In this case, the insurer paid “no less than $347,000” for real and personal property loss from fire, with a remaining dispute over $17,000 for landscaping issues. That contract dispute could not be resolved on summary judgment. However, the bad faith claim was resolved on summary judgment, where the court found it “unthinkable” on the facts that a jury could find bad faith.

The bad faith claim centered on the timing of making payments for personal property loss (which had been ultimately paid to the policy limits). The court observed that the analytic framework for measuring claims of delay in making such payments began with the terms of the insurance policy itself. Unambiguous policy language placed most responsibility for the timing and amount of payments on actions required of the insureds. In this case, the insureds did not provide required documentation for over a year.

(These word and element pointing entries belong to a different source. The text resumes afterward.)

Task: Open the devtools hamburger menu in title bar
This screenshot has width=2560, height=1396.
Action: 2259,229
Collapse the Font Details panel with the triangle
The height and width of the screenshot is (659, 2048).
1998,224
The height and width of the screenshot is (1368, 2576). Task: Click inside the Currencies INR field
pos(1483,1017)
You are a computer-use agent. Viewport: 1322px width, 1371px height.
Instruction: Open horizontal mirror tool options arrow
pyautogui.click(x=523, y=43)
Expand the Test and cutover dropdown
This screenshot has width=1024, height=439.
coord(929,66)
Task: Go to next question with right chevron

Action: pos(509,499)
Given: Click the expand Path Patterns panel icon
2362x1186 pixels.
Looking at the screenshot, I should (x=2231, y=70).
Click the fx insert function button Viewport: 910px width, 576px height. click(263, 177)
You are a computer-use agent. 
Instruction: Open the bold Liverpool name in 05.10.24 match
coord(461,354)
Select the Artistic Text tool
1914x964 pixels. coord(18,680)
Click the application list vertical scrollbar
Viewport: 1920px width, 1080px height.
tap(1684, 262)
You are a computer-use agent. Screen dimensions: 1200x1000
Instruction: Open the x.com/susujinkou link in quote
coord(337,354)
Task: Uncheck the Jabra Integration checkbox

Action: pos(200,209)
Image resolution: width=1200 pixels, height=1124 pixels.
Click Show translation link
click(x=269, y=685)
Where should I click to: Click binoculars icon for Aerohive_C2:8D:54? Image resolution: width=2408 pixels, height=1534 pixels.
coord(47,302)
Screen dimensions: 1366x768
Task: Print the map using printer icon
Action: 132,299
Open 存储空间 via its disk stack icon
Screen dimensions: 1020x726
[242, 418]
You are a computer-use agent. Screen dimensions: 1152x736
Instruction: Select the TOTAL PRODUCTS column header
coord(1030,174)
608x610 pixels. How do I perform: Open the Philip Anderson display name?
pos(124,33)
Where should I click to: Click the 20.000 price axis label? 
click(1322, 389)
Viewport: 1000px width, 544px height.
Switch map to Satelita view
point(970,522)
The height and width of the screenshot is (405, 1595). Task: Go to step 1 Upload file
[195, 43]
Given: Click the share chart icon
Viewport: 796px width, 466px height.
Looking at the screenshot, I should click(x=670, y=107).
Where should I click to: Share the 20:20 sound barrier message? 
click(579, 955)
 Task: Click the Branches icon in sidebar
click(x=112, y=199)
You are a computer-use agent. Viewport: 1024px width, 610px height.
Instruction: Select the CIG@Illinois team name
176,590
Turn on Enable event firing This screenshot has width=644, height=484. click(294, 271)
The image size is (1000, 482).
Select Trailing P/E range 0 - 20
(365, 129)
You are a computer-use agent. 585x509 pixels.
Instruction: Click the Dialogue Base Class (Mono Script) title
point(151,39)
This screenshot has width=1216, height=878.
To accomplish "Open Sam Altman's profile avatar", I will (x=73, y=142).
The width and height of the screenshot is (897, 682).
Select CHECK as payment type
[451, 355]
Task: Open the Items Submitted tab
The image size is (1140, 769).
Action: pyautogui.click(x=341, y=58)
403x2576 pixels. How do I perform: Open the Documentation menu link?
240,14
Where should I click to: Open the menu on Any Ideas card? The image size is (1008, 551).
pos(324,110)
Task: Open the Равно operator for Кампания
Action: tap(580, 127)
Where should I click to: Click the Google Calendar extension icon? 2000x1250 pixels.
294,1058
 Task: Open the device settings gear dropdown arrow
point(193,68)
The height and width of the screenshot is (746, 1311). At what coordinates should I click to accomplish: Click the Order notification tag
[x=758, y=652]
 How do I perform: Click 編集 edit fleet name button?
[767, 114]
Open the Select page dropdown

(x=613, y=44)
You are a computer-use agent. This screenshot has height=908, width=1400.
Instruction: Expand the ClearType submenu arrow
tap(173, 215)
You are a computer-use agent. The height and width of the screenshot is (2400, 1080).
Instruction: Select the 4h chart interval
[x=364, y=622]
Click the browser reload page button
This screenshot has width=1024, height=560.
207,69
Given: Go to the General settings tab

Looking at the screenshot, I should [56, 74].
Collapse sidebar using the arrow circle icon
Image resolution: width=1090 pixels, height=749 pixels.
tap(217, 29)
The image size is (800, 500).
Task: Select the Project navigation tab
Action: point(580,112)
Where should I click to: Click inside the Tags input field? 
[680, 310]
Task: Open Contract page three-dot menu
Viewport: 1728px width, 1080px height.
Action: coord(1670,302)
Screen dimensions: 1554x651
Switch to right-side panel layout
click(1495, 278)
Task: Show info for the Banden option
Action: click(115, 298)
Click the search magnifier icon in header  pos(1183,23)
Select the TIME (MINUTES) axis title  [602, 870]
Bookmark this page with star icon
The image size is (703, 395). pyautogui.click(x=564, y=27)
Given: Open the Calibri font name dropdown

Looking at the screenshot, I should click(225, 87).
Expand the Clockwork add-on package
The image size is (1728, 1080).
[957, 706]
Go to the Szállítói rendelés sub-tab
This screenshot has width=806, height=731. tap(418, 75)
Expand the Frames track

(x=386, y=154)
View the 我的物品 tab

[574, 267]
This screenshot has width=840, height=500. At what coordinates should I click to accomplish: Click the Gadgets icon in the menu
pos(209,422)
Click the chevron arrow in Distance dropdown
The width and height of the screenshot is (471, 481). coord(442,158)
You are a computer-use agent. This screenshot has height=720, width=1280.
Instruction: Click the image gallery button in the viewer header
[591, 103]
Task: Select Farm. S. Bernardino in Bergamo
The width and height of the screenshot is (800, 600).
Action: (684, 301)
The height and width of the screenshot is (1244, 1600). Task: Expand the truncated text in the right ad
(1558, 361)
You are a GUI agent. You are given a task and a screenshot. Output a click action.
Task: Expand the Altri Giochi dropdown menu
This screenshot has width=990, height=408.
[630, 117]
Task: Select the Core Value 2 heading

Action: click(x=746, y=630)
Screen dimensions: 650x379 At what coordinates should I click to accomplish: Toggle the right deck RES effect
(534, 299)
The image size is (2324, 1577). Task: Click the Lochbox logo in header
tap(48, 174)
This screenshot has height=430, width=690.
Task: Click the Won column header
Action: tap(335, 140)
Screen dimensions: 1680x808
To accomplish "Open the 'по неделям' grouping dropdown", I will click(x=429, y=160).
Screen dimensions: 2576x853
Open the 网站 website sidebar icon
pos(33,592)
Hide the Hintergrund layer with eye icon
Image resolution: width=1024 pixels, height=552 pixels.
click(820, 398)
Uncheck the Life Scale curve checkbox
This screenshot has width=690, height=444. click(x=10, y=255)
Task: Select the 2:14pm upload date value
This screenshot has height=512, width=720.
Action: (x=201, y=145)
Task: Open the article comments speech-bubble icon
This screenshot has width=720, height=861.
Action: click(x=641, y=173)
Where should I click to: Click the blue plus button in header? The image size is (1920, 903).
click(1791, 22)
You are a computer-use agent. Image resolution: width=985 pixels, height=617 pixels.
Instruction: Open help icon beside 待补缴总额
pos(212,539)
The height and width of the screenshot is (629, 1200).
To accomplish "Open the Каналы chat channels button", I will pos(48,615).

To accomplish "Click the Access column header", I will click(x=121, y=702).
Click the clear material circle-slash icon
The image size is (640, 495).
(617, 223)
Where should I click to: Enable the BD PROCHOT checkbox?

The court analyzed the history and concluded: “In short, Plaintiffs’ failure to perform their reporting duty under the contract impeded, wittingly or unwittingly, [the insurer’s] investigation of their claim. Thus, the delay in payment for the value of their personal property was a direct result of Plaintiffs’ failure to perform their contractual duties and, as such, may not serve as an appropriate basis for a finding of bad faith on Defendant’s part. Stated another way, Plaintiffs may not now seek to profit due to their lack of action.”

Date of Decision: May 30, 2017

Turner v. State Farm Fire & Cas. Co., No. 3:15-CV-906, 2017 U.S. Dist. LEXIS 81922 (M.D. Pa. May 30, 2017) (Conaboy, J.)